_DIRECTIONS_
Rewrite the data below, replacing every "pixels" with "px" and leaving everything else unchanged.

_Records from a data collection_
================================

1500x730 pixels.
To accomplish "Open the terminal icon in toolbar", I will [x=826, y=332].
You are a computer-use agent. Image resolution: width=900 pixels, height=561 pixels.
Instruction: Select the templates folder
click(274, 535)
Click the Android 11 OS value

================================

_FINAL RESULT_
1500x730 px.
To accomplish "Open the terminal icon in toolbar", I will [x=826, y=332].
You are a computer-use agent. Image resolution: width=900 px, height=561 px.
Instruction: Select the templates folder
click(274, 535)
Click the Android 11 OS value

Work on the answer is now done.